Find the line containing "You are a computer-use". Retype it and every later line of the records exactly, leaving out pictures.
***** Material for the task *****
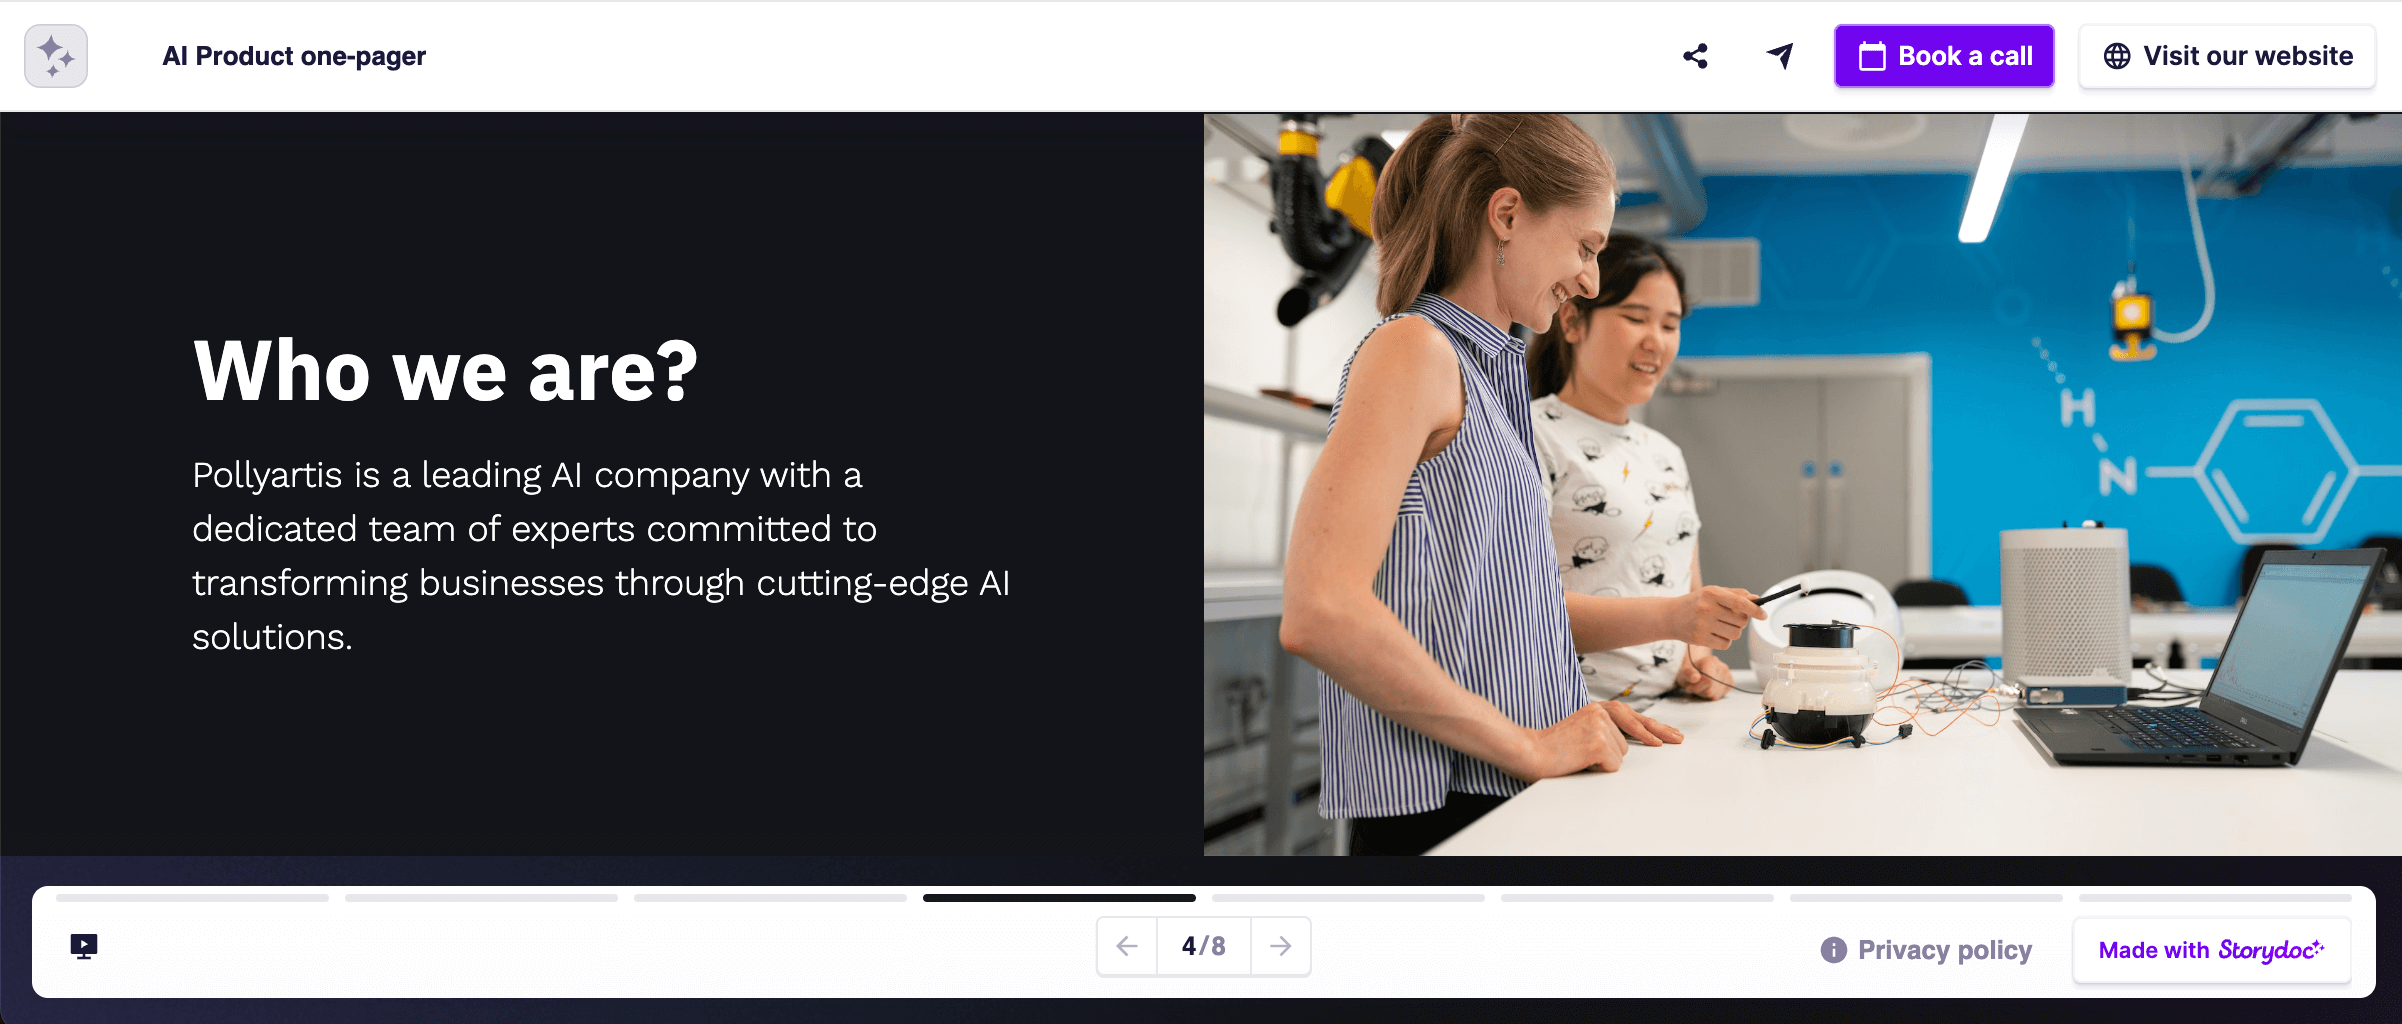Jump to third slide progress segment
This screenshot has width=2402, height=1024.
pyautogui.click(x=770, y=898)
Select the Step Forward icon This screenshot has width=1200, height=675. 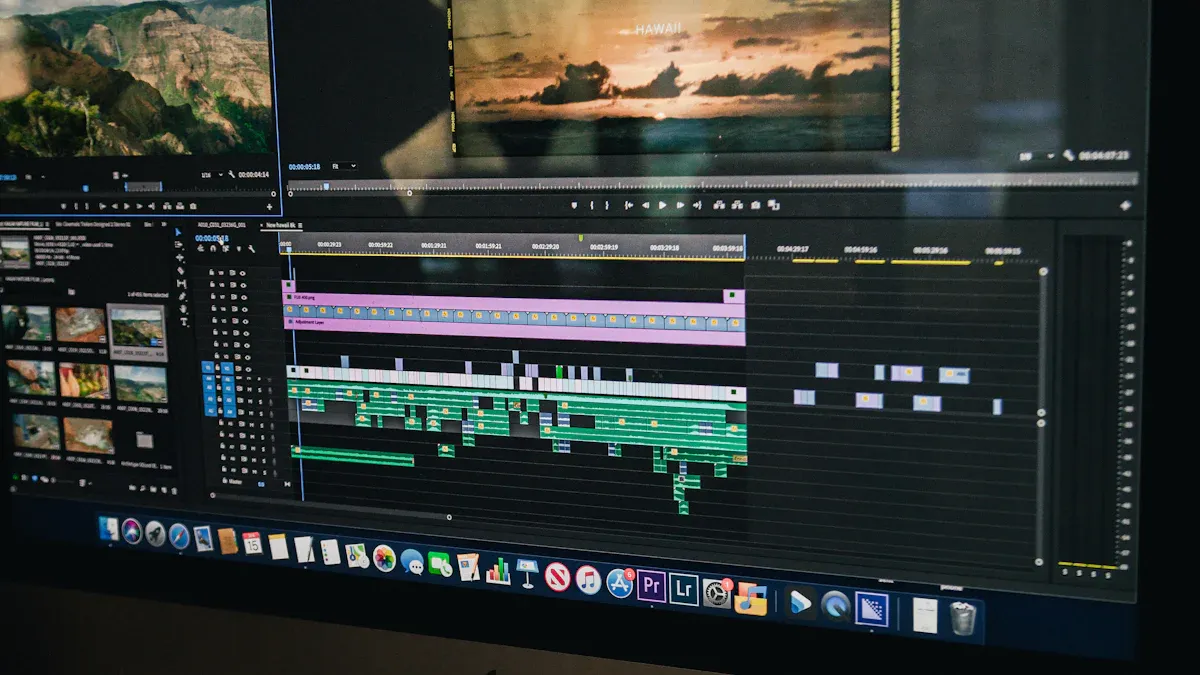coord(680,204)
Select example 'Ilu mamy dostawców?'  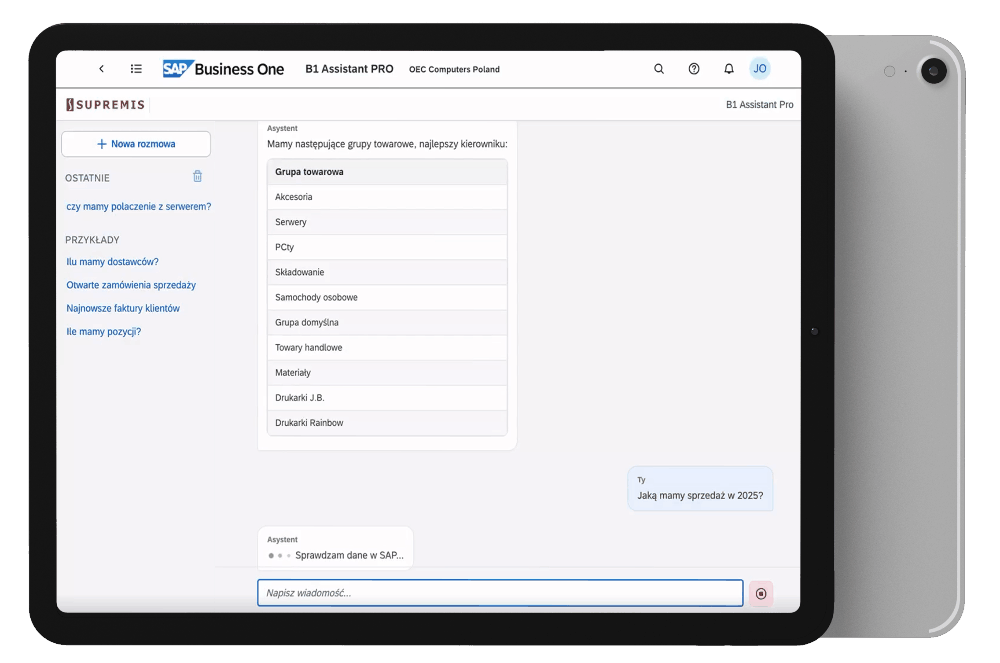[112, 262]
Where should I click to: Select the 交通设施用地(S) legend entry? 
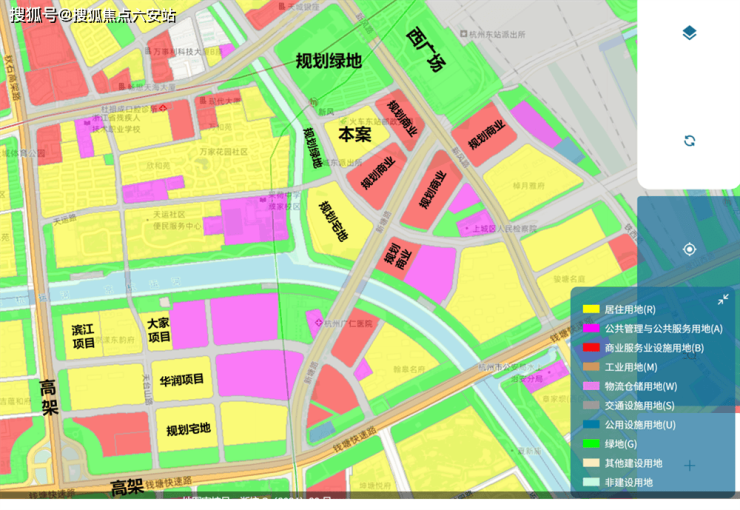[x=639, y=405]
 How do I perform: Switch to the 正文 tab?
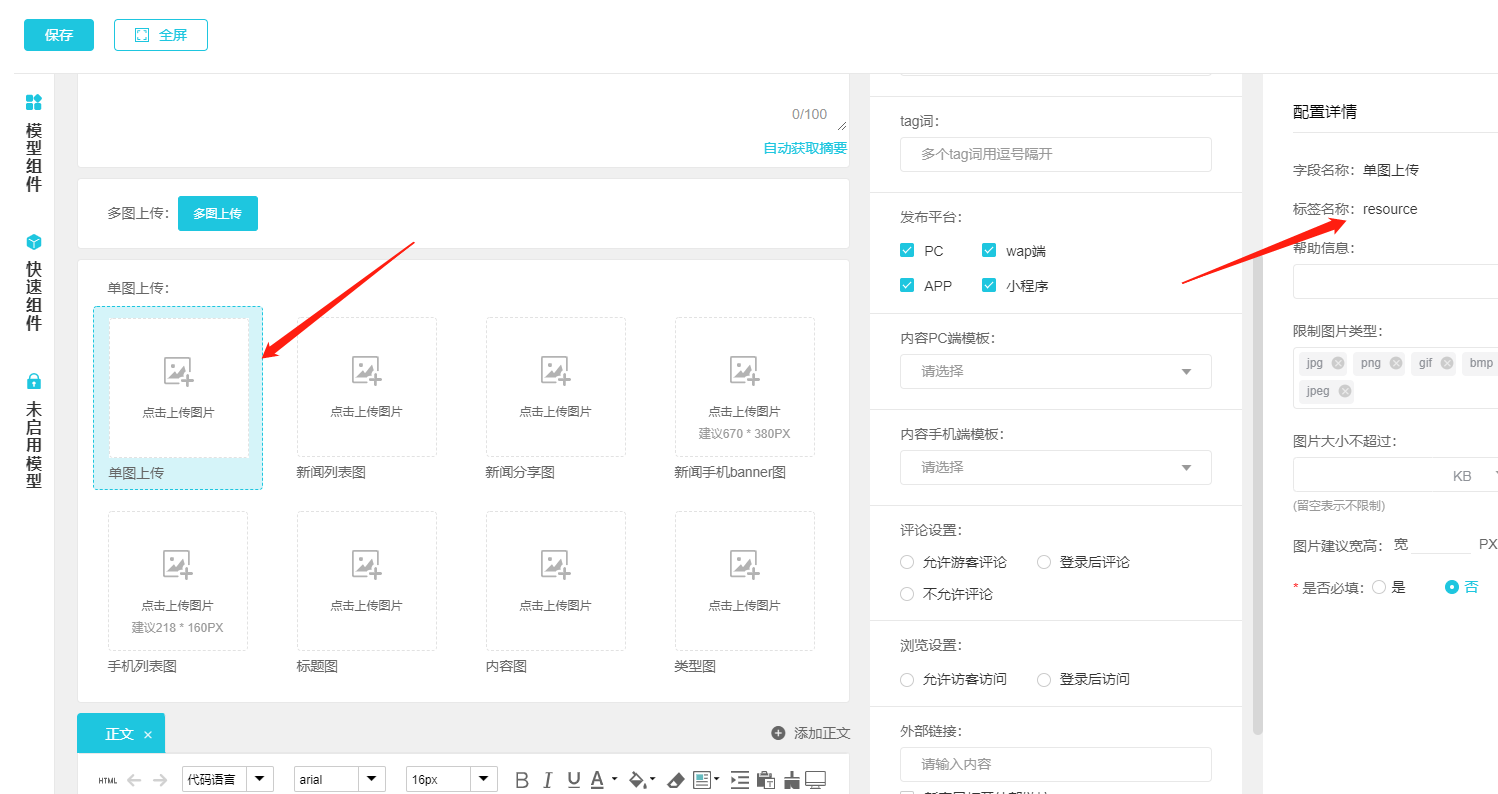[119, 734]
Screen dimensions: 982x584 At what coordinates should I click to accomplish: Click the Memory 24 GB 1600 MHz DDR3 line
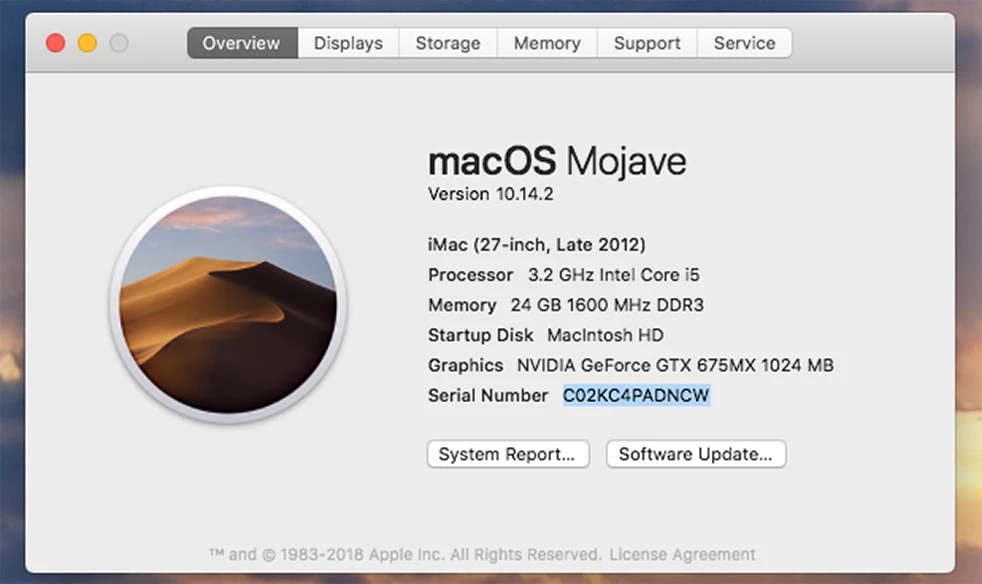[566, 305]
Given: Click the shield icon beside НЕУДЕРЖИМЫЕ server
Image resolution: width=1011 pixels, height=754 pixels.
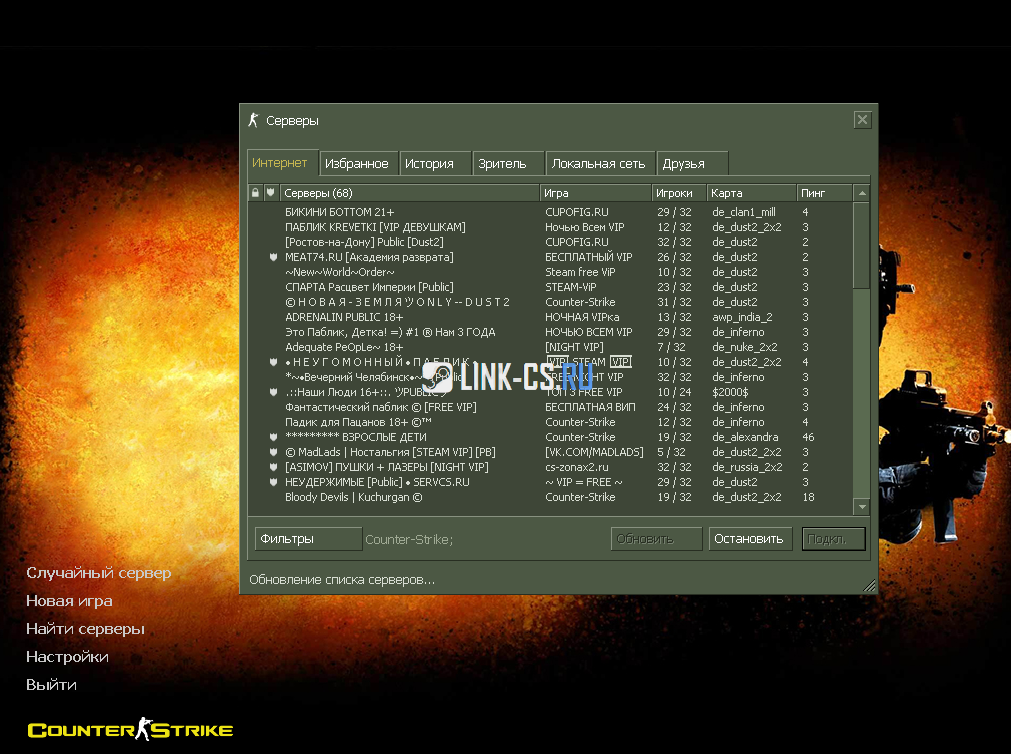Looking at the screenshot, I should coord(273,482).
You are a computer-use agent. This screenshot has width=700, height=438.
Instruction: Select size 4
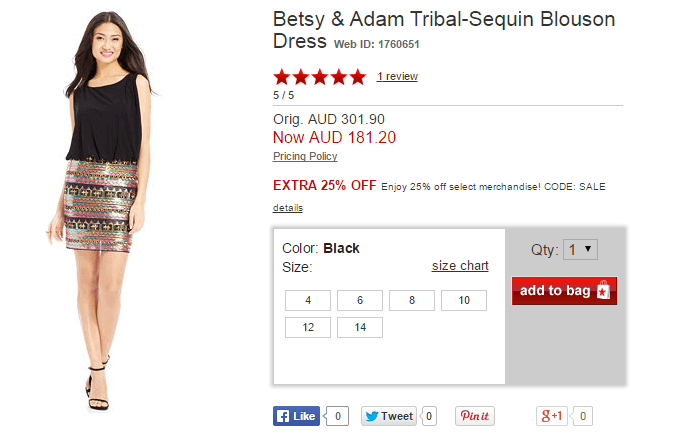click(x=308, y=300)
*****
◆ **Result for this task**
You are a computer-use agent. This screenshot has width=700, height=438.
Instruction: Select size 4
click(x=308, y=300)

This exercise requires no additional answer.